> **Goal of the exercise**
Every line from the one that contains "北海道のアイヌ語地名 (980) 「ポント・サッテキナイ川・ヌプリオント川」" to the end of the records must be restated word for word. No other line belongs in the answer.

> **Available data**

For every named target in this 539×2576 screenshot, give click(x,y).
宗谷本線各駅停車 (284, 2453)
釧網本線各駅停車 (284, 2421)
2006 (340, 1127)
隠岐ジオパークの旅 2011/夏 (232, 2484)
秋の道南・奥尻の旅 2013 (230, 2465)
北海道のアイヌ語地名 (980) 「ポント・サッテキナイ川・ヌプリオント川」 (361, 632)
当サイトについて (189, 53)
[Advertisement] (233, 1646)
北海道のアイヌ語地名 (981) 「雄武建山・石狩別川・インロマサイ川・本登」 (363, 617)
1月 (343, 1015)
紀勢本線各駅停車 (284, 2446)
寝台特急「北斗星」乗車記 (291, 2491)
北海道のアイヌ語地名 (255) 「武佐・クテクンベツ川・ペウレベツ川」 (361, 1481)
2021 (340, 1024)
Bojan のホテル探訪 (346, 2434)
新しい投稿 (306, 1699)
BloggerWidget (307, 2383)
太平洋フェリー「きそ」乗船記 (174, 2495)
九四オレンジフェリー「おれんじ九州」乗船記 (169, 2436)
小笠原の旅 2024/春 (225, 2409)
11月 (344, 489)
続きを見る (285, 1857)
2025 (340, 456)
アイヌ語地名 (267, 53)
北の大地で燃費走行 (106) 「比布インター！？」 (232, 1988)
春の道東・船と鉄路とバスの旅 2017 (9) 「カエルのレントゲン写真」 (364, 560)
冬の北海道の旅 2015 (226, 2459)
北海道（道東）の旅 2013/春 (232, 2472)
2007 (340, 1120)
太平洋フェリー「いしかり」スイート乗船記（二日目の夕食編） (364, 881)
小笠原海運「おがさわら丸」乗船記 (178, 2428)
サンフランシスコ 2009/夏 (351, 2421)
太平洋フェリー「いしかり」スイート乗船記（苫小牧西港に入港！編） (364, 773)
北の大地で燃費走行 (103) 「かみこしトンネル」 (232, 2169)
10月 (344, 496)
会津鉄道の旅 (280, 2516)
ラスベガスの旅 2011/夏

> **Solution to this problem**
北海道のアイヌ語地名 (980) 「ポント・サッテキナイ川・ヌプリオント川」 (361, 632)
当サイトについて (189, 53)
[Advertisement] (233, 1646)
北海道のアイヌ語地名 (981) 「雄武建山・石狩別川・インロマサイ川・本登」 (363, 617)
1月 (343, 1015)
紀勢本線各駅停車 (284, 2446)
寝台特急「北斗星」乗車記 (291, 2491)
北海道のアイヌ語地名 (255) 「武佐・クテクンベツ川・ペウレベツ川」 (361, 1481)
2021 (340, 1024)
Bojan のホテル探訪 (346, 2434)
新しい投稿 (306, 1699)
BloggerWidget (307, 2383)
太平洋フェリー「きそ」乗船記 (174, 2495)
九四オレンジフェリー「おれんじ九州」乗船記 (169, 2436)
小笠原の旅 2024/春 (225, 2409)
11月 (344, 489)
続きを見る (285, 1857)
2025 (340, 456)
アイヌ語地名 (267, 53)
北の大地で燃費走行 (106) 「比布インター！？」 (232, 1988)
春の道東・船と鉄路とバスの旅 2017 (9) 「カエルのレントゲン写真」 (364, 560)
冬の北海道の旅 2015 (226, 2459)
北海道（道東）の旅 2013/春 (232, 2472)
2007 (340, 1120)
太平洋フェリー「いしかり」スイート乗船記（二日目の夕食編） (364, 881)
小笠原海運「おがさわら丸」乗船記 (178, 2428)
サンフランシスコ 2009/夏 (351, 2421)
太平洋フェリー「いしかり」スイート乗船記（苫小牧西港に入港！編） (364, 773)
北の大地で燃費走行 (103) 「かみこしトンネル」 (232, 2169)
10月 (344, 496)
会津鉄道の旅 (280, 2516)
ラスベガスの旅 2011/夏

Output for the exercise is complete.